• What the exercise asks:
Find the string "goteborg" in the data, and copy out each line that has it.

-=-=-=-=-

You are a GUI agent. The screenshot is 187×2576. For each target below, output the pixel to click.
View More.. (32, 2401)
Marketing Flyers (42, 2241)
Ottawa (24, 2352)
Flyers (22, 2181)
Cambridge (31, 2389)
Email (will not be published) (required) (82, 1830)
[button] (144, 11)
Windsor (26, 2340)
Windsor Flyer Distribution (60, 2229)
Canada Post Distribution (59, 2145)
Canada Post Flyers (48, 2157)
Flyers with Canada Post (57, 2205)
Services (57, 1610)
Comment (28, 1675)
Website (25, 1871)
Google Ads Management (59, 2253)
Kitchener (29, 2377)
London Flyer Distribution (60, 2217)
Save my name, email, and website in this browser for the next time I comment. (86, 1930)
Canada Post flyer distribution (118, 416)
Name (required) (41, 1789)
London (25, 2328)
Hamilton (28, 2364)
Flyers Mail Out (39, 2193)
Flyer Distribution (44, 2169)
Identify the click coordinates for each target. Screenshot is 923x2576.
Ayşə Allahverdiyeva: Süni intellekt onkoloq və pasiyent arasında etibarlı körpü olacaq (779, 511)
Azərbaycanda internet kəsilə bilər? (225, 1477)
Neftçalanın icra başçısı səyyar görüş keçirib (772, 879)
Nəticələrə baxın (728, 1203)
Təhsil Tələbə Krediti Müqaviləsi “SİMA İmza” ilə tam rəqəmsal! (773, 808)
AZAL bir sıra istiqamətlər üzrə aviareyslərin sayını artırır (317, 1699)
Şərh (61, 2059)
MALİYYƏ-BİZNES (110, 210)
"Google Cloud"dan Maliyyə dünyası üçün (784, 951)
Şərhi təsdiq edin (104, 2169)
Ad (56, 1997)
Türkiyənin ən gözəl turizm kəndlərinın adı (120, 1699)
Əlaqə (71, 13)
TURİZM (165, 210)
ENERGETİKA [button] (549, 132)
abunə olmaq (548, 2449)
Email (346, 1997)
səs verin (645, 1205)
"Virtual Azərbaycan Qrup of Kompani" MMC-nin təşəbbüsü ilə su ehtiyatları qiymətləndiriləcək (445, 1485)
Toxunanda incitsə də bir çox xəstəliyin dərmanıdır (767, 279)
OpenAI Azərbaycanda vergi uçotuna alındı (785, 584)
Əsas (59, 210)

-=-=-=-=-

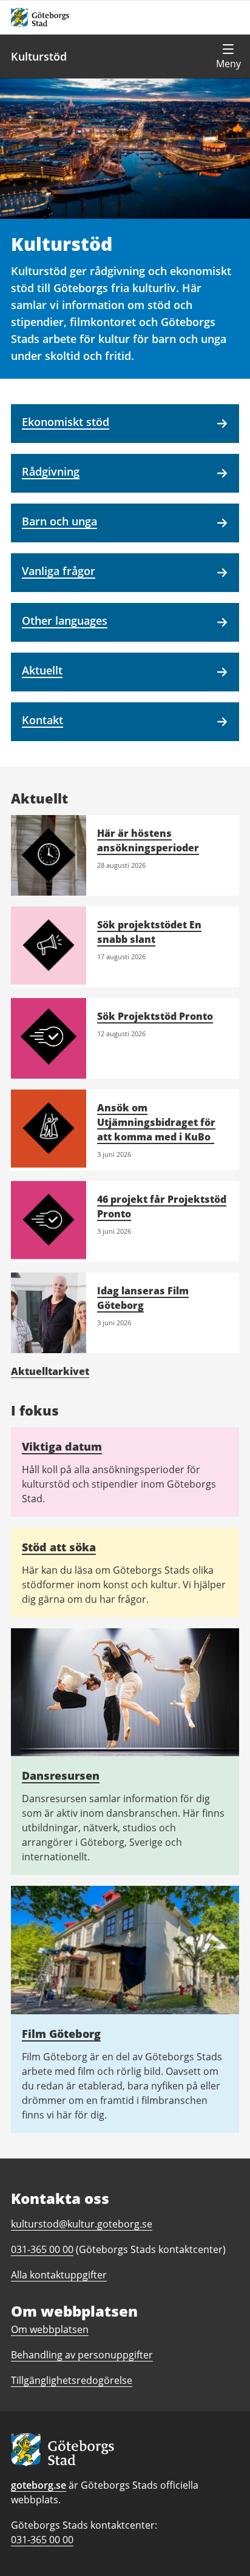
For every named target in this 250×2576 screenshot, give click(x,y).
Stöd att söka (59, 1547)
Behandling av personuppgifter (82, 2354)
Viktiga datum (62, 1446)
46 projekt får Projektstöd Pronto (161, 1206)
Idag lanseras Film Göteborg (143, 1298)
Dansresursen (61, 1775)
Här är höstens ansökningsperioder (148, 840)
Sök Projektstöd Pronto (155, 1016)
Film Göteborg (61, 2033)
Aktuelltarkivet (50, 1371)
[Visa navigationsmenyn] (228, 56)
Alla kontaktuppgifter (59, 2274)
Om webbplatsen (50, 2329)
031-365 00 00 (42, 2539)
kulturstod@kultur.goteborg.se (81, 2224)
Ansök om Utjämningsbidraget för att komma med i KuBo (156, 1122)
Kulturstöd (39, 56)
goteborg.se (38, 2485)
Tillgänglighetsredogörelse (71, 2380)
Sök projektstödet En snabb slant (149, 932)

-=-=-=-=-

• Answer:
kulturstod@kultur.goteborg.se (81, 2224)
goteborg.se (38, 2485)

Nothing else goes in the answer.